=== What you should do ===
Output all records precisely as written.

=== Supplied material ===
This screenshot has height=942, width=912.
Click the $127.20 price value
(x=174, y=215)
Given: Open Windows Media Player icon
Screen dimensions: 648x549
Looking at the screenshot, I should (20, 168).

=== The answer ===
This screenshot has height=942, width=912.
Click the $127.20 price value
(x=174, y=215)
Given: Open Windows Media Player icon
Screen dimensions: 648x549
Looking at the screenshot, I should (20, 168).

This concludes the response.